Performance-Check: Grizzlys Wolfsburg
Nach zuvor zwei Siegen unterlagen unsere Adler den Grizzlys Wolfsburg kurz vor Weihnachten mit 2:5. Am Donnerstagabend kommt es nun zum vierten und vorerst letzten Vergleich mit den Niedersachsen in dieser Saison. In unserem Performance-Check werfen wir einen Blick darauf, was sich bei den Wolfsburgern seitdem getan hat.
Form: Rund um den Jahreswechsel befanden sich die Grizzlys in einem Formtief und verloren fünf Spiele in Serie.

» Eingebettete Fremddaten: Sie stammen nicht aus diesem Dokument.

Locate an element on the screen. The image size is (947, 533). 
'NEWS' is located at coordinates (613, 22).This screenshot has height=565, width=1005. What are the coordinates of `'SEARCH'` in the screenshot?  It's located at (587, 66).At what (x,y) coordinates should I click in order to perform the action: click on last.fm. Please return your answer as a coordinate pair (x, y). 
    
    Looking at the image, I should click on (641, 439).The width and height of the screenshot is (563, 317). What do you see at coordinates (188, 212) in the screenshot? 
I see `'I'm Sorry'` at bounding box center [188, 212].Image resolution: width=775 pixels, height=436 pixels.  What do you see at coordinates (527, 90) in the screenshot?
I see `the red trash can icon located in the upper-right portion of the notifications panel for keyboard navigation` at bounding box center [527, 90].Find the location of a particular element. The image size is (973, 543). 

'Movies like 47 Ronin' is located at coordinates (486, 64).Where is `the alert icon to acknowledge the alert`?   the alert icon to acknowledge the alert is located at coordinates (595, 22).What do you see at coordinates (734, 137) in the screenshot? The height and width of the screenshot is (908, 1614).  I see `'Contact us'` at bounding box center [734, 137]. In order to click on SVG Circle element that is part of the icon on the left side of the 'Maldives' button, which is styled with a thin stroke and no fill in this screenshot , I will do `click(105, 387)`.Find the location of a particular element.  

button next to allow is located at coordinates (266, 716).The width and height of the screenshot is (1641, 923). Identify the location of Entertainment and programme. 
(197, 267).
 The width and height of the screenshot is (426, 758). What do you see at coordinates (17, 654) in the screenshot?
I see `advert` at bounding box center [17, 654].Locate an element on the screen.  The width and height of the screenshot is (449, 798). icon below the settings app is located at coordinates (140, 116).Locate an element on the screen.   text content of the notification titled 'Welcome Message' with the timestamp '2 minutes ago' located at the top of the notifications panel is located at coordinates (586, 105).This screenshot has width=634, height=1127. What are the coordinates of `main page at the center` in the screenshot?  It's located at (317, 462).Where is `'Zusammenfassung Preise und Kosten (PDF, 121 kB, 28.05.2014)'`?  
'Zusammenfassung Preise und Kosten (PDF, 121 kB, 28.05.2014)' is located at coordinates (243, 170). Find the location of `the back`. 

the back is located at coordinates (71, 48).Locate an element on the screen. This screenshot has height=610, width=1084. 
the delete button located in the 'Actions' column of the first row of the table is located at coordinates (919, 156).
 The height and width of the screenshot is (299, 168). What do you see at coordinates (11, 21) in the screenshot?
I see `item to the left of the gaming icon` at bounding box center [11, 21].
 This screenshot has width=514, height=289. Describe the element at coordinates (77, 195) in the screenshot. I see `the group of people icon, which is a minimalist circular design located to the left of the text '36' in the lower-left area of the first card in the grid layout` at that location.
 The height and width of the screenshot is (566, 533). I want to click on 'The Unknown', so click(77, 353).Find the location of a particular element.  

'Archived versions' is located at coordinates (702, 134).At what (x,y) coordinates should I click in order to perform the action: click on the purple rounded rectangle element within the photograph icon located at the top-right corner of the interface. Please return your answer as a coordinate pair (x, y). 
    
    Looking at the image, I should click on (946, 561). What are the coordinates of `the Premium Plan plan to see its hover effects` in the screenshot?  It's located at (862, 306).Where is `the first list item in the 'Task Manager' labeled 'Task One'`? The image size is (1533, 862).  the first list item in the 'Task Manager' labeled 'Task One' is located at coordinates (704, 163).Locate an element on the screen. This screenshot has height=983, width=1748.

Mit Begegnungen gegen Ingolstadt (1:2 n. P.), Straubing (2:5) und München (2:3 n. P.) hatten die Wolfsburger allerdings auch ein anspruchsvolles Programm vor der Brust. Auf das 2:4 in Nürnberg folgte eine weitere Niederlage nach Penaltyschießen in Schwenningen (3:4). Dass drei dieser fünf Niederlagen erst im Shootout entschieden wurden, zeigt, wie schmal der Grat zwischen Erfolg und Misserfolg war. Aktuell befinden sich die Grizzlys jedoch wieder im Aufwärtstrend, konnten drei ihrer vergangenen vier Spiele gewinnen. Mit aktuell 59 Punkten belegen sie Rang acht der Tabelle.
Tor: Seit dem 25. Spieltag steht bei den Grizzlys ausnahmslos Dustin Strahlmeier zwischen den Pfosten. Diese Rolle verdiente sich der Schlussmann mit einer starken Fangquote von 93,18 Prozent. Wenig überraschend ist Strahlmeier der Torhüter mit den meisten Einsatzminuten. Dabei kommt der 33-Jährige auf einen Gegentorschnitt von 2,40. Sein Vertreter Hannibal Weitzmann kommt auf eine Fangquote von 88,31 Prozent sowie einen Gegentorschnitt von 3,23.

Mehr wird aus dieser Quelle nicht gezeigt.